Aumenta da 600 a 650 euro il contributo annuale per ogni bambino residente iscritto alle scuole dell’infanzia paritarie, ai nidi integrati e ai micronidi convenzionati di Albignasego. Una scelta concreta inserita nel bilancio 2026 per sostenere le famiglie e contenere l’impatto degli aumenti dovuti all’inflazione.
Il contributo, erogato alle 8 scuole dell’infanzia paritarie, ai 5 nidi integrati e ai 2 micronidi convenzionati del territorio, rappresenta uno strumento fondamentale per calmierare le rette. Complessivamente, l’Amministrazione a sostegno di questi servizi educativi stanzia nel bilancio 2026 circa 485 mila euro, di cui 465 mila euro per le scuole materne e per i nidi integrati ed euro 19 mila per i micronidi.
“L’obiettivo – spiega il Vicesindaco Reggente Gregori Bottin – è contenere o annullare, a seconda dei casi, gli aumenti delle rette causati dall’inflazione e dall’aumento generalizzato dei costi dei servizi. L’incremento del contributo da 600 a 650 euro per ogni bambino residente rappresenta un segnale chiaro di attenzione verso le famiglie del territorio.”
Confermato inoltre il sostegno alle circa 200 famiglie che usufruiscono del servizio di pre-tempo e post-tempo: anche per il 2026 è previsto un rimborso pari al 50% del costo mensile del servizio, fino a un massimo di 10 euro al mese, per un impegno complessivo stimato in circa 21 mila euro.
“Si tratta di un intervento a cui teniamo molto – sottolinea alla Pubblica Istruzione l’Assessore Marco Mazzucato – perché rappresenta un aiuto concreto per tante famiglie che ogni giorno devono conciliare gli orari di lavoro con quelli scolastici. Confermare questo contributo significa sostenere in modo diretto l’organizzazione quotidiana dei genitori e garantire maggiore serenità nella gestione dei tempi di vita e di lavoro.”
Prosegue lo Spazio Ascolto Genitori attivo presso le Scuole dell’Infanzia, uno sportello di consulenza condotto da psicologhe esperte della prima infanzia. Nell’anno scolastico 2024/2025 gli accessi sono stati 364, a conferma della crescente fiducia delle famiglie verso questo servizio.
Proprio per rafforzare uno strumento ritenuto particolarmente prezioso per il sostegno alla genitorialità, l’Amministrazione ha deciso di aumentare le risorse dedicate, passando dagli 8 mila euro degli anni precedenti ai 10 mila euro previsti nel bilancio 2026.
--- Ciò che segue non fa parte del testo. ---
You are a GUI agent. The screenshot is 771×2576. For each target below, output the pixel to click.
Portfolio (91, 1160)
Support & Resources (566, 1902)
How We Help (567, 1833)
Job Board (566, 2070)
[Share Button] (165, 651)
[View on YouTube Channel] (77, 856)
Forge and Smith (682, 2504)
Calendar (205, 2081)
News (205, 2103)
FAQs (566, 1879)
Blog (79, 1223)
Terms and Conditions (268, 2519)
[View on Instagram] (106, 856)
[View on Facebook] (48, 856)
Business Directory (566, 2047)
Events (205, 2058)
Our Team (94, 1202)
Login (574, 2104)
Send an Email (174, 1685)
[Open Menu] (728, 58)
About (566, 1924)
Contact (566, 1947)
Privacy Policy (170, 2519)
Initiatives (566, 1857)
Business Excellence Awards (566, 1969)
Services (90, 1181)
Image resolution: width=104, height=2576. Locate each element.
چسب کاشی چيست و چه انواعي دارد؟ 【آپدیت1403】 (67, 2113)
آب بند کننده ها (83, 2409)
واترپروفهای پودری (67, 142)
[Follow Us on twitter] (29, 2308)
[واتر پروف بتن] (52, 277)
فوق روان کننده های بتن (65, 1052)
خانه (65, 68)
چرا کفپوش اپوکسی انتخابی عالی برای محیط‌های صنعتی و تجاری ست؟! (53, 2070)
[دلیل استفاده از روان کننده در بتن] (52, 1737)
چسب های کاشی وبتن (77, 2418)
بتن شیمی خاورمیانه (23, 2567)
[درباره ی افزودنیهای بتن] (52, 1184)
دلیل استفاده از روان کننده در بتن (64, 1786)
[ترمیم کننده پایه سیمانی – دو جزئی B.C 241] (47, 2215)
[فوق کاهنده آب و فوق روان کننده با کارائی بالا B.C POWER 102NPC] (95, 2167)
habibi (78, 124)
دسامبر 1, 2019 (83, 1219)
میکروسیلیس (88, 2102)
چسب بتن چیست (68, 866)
“Abbiamo scelto di incrementare l’investimento perché crediamo fortemente nello Spazio Ascolto – dichiara l’Assessore alle Politiche Sociali Anna Franco–. Non si tratta solo di un servizio di consulenza, ma di un punto di riferimento per i genitori, un luogo di confronto e supporto che aiuta le famiglie ad affrontare con maggiore consapevolezza le sfide educative. Rafforzarlo significa investire nel benessere dei bambini e nella serenità delle loro famiglie.”
Sul fronte dei servizi comunali, l’asilo nido “Marco da Cles” – ampliato grazie ai fondi del PNRR – accoglie da gennaio 2025 fino a 58 bambini di età compresa tra i tre mesi e i tre anni, otto posti in più rispetto al passato.
Per il 2026 la previsione di spesa per la gestione del nido comunale è pari a circa 605 mila euro. L’incremento è dovuto principalmente alla revisione del prezzo unitario del servizio in seguito al rinnovo del Contratto Collettivo Nazionale di Lavoro per il personale delle cooperative del settore socio-sanitario-assistenziale-educativo. Il servizio è sostenuto anche da contributi regionali e statali stimati in circa 52 mila euro per il 2026.
“Investire nei servizi per la prima infanzia significa investire nel futuro della nostra comunità – conclude il Vicesindaco Reggente –. Il potenziamento dei contributi, l’ampliamento del nido comunale e il sostegno alla genitorialità dimostrano la volontà dell’Amministrazione di offrire opportunità educative di qualità per tutti i bambini, supportando concretamente le famiglie e costruendo una comunità sempre più inclusiva e attenta ai bisogni di ciascuno.”